2005'te Fox Kids,Fransız Jetix şirketine satıldı ve sonrasında ABD'de 4Kids,Avrupa ve Türkiye'de ise Jetix olarak anıldı.Jetix sonradan boka dönse de bu kanalın ilk zamanları dadından yinmezdi.Eski kahramanlarımızın bazılarının yanına biz yapsak dayaktan öleceğimiz şakaların sahibi cool Kanadalı Andy,bütün kızların favorisi olan W.I.T.C.H ve dünyanın en komik süper kahramanı Kaptan Flamingo.Sonradan yenileri de eklendi ama Jetix,Fox Kids'in absürt ötesi,aşırı komik çizgi filmleriyle kıyaslanıyordu sürekli.Nitekim 2010'da kanal kapandı ve kablolu tv'de yerine Nickelodeon,diğer platformlarda ise yerine Disney XD geldi.
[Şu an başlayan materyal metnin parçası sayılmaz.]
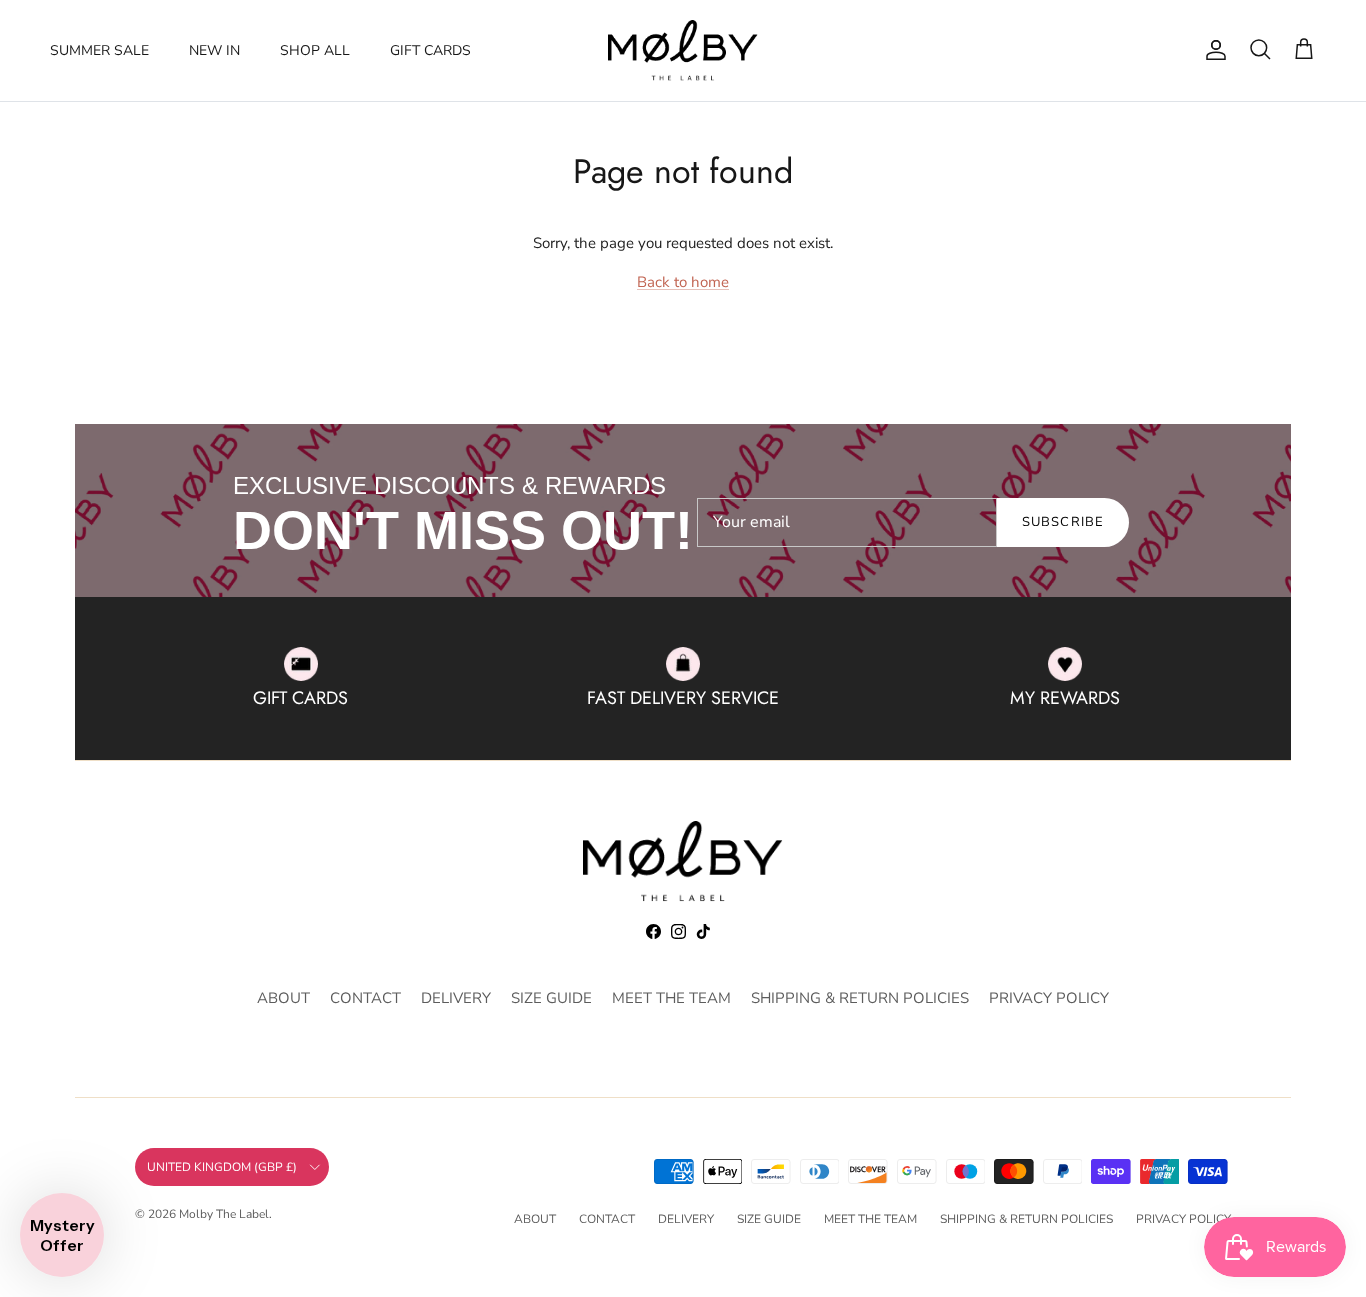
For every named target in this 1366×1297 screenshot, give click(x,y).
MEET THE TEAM (671, 998)
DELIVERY (456, 998)
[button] (62, 1235)
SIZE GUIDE (551, 998)
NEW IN (214, 50)
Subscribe (1062, 522)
Şimdi Nickelodeon dedim ya,ben daha Jetix zamanlarındayken Cnbc-e,Nickelodeon'un en sevilen çizgi filmlerini sabahları yayınlardı.Hala da yayınlıyor ama yaptıkları dublaj değişiklikleri ve eskinin yerine yenisinin gelmesinden ötürü,artık eskisi gibi izlemek içimden gelmiyor Nick Kuşağı'nı.Cnbc-e'nin o zamanki yayın akışını bulamasam da hatırladığım kadarıyla şafak söktüğünde,yamulmuyorsam 5.30-6.00 gibi(o zamanlar kabuslardan ve karabasanlardan muzdarip olduğum için erken kalkardım) Muppet Show'la olaylar başlardı benim için.Sonrasında ise Kaşif Dora(pek sallamazdım hatta bu ne la derdim),Rugrats,benim gibi korkak tipleri bile korkutmayan canavarlar,Rocko ve bana o zamanlar korkutucu gelen absürd ötesi hayatı,daha da absürdü Ren&Stimpy...Nick kuşağı bir zamanlar mükemmeldi.Aralarda reklam yerine kısa filmler geçerdi hatta,hala değişmemiş Loopy vardı mesela.Cnbc-e zaten hayatımın sallantıda geçen 7-12 yaş aralığında kurtarıcım oldu,arada South Park izleyip balataları sıyırsam da gecenin dibinde uyandığımda altyazılı Süngerbob'la karşılaştırırdı beni.Cnbc-e'ye bir ara şükran maili falan mı atsam...Neysse.

Daha öncesinde Teletubbies ve Kanal D'de yayınlanan Loony Tunes de vardı tabii ki,ancak benim genel olarak çizgi dizi dünüm bu.bugünü ise sadece dünden kalanları netten izlemem,bir de cartoon network.